Material provided:
◆ ◆ ◆ ◆ ◆

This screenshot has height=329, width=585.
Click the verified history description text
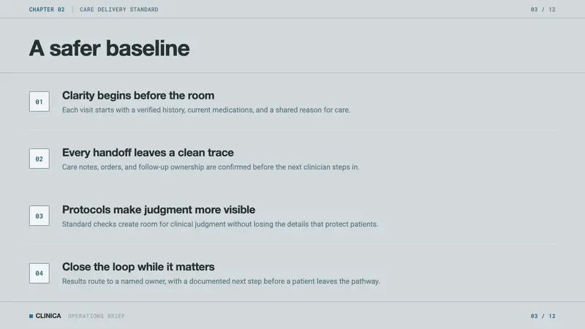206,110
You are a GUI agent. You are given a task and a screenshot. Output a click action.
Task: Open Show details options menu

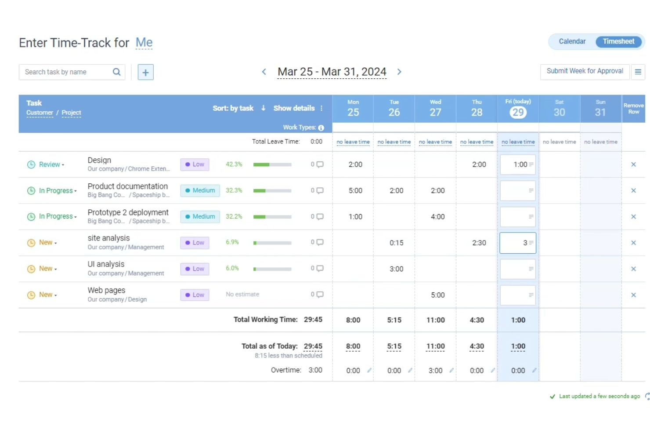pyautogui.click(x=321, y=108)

◆ ◆ ◆ ◆ ◆

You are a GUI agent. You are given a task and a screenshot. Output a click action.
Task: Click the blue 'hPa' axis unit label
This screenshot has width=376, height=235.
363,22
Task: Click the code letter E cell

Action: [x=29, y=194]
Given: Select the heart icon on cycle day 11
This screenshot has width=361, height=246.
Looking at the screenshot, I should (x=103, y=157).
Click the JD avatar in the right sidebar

◆ ◆ ◆ ◆ ◆

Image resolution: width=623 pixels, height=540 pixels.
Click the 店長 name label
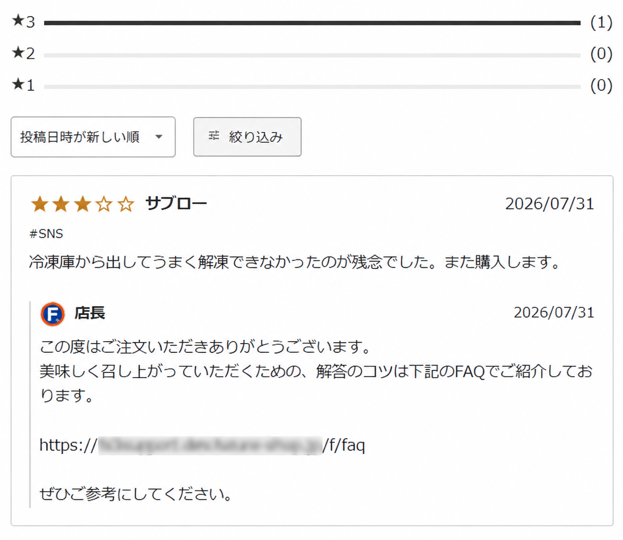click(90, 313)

◆ ◆ ◆ ◆ ◆

Exercise aim: Please repeat the rows starting at the line containing "Task: Click the code letter E cell" and ending at the line containing "Click the JD avatar in the right sidebar", with both of those lines included.

Answer below:
Task: Click the code letter E cell

Action: [x=29, y=194]
Given: Select the heart icon on cycle day 11
This screenshot has width=361, height=246.
Looking at the screenshot, I should (x=103, y=157).
Click the JD avatar in the right sidebar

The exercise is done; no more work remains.